Unterdessen haben sich bereits mehrere Städte auf den Weg gemacht, Mehrwegbecher zu etablieren. Zum Beispiel Freiburg, wo das Stadtreinigungsunternehmen ASF das Pfandsystem „FreiburgCup“ ins Leben gerufen hat. 112 Betriebe nehmen bereits daran teil. Wer in einem beteiligten Café ein Getränk zum Mitnehmen bestellt, bekommt für einen Pfand von einem Euro den Mehrwegbecher. Dieser kann bei allen teilnehmenden Betrieben wieder abgegeben werden, wo er gereinigt und erneut eingesetzt wird. Die Anschaffungskosten für die Becher (Stückpreis 1,43 Euro) hat die Stadt übernommen.

Funktioniert das System? In der Studie des Umweltbundesamtes werden einige Probleme beschrieben: Kunden bestünden weiter darauf, umweltfeindliche Plastikdeckel zu benutzen. Etwa 15 bis 20 Prozent der Becher würden nicht wieder zurückgegeben. Und die Kundschaft nehme das neue Angebot nicht überall an. Während in Szenelokalen schätzungsweise 70 bis 80 Prozent der To-go-Getränke in Mehrwegbechern ausgegeben würden, griffen in manchen Bäckereien oder im Studierendenwerk fast alle Kunden lieber zum klassischen Einwegbecher.

Trotzdem setzen die Umweltexperten viel Hoffnung auf die Mehrwegbecher, auch mit Blick auf die für die Herstellung eingesetzte Energie und die Rohstoffe. Sobald ein Becher zehnmal verwendet werde, lohne sich der Aufwand, rechnet das Umweltbundesamt vor.

„Blauer Engel” jetzt auch für Mehrweg-Becher

Andere Pfandbecher-Systeme werden privat organisiert. Darunter das Projekt „Recup“, das 2016 in Rosenheim gegründet wurde und mittlerweile deutschlandweit Partner hat. „Recup“ funktioniert ähnlich wie das Freiburger Pfandsystem. Das Unternehmen habe „ein bemerkenswertes Wachstum hinter sich und könnte Marktführer für Mehrwegbecherpfandsysteme in Deutschland werden“, kommentiert die Studie des Umweltbundesamtes.

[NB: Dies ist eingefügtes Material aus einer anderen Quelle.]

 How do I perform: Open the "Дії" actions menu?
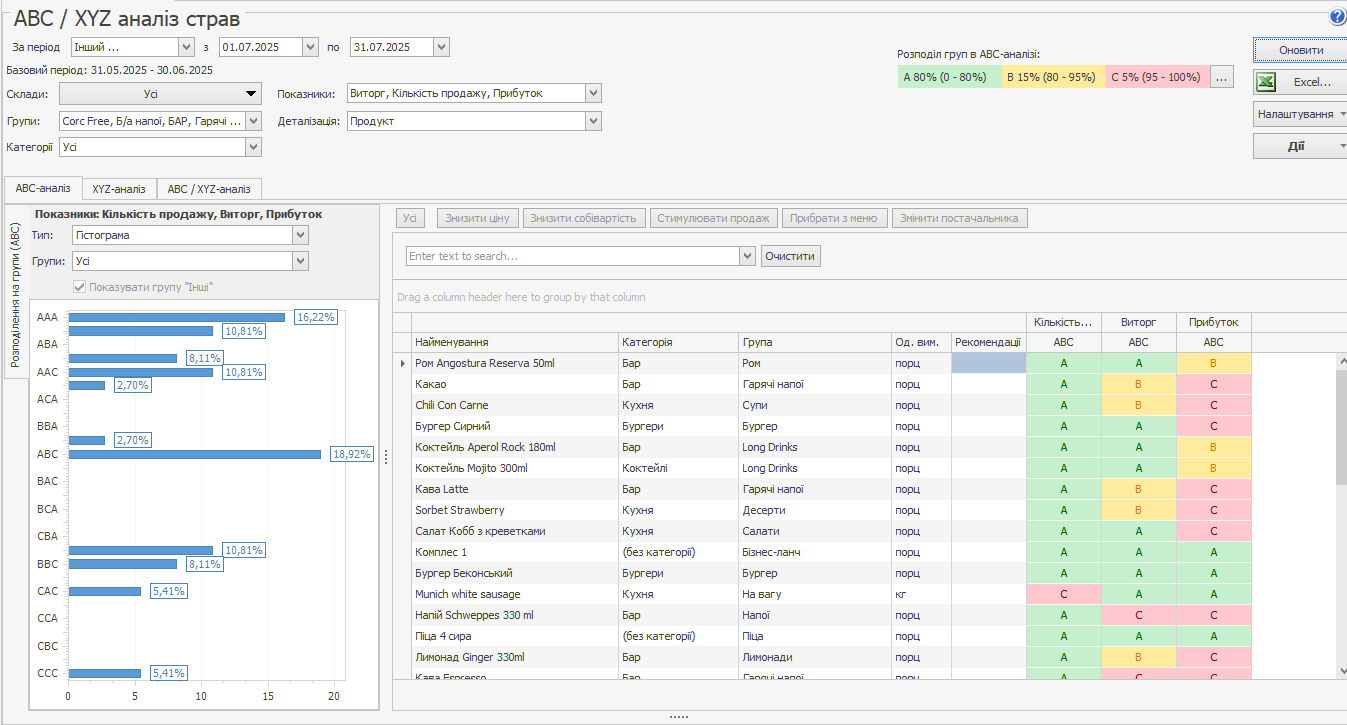1296,146
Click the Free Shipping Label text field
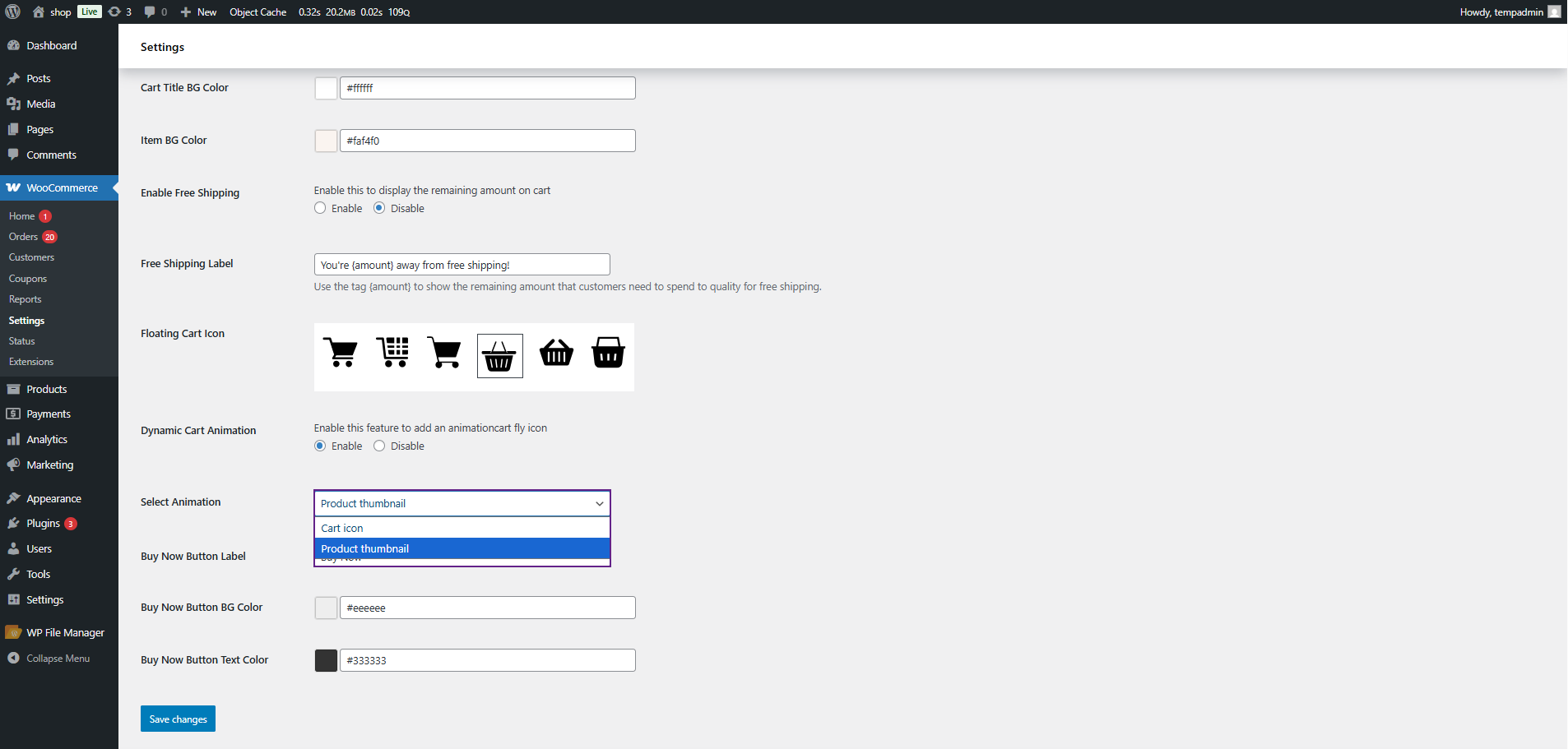The height and width of the screenshot is (749, 1568). click(x=462, y=265)
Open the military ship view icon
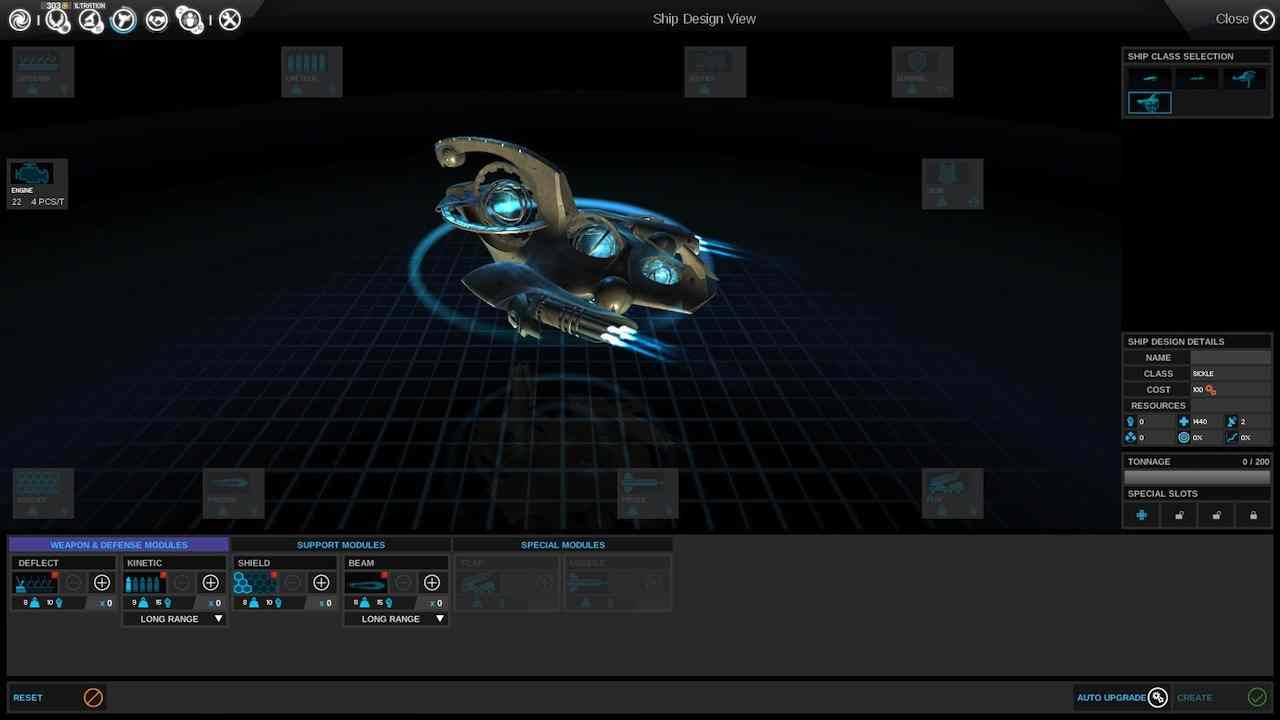The width and height of the screenshot is (1280, 720). tap(124, 19)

Viele Kommunen unterstützen solche Systeme, etwa München, Rosenheim und Hamburg. Die Städte helfen mit, das Prinzip „Mehrwegbecher“ bekannter zu machen. In Berlin etwa wirbt der Senat zusammen mit Umwelt- und Handelsverbänden für Mehrwegbecher. „Better World Cup“ heißt die gemeinsame Initiative.

Mit dem Start-Up „FairCup“ hat nun sogar das erste Mehrwegbecher-System die Umweltauszeichnung „Blauer Engel“ erhalten. Es wurde 2016 an einer Berufsschule in Göttingen gegründet. Das Besondere: Die Becher können über Leergutautomaten in beteiligten Supermärkten zurückgegeben werden – ganz so, wie man es von Pfandflaschen schon gewohnt ist. Zudem sind, im Unterschied zu einigen anderen Systemen, auch die Deckel wiederverwendbar. Um das Umweltzeichen zu erhalten, müssen die Anbieter der Mehrwegbecher eine Reihe von Auflagen erfüllen. Zum Beispiel müssen die Becher mindestens 500 Mal wiederverwendet werden können. Und es dürfen nur leicht recycelbare Materialien verwendet werden, aus sortenreinem Kunststoff und ohne Beschichtungen.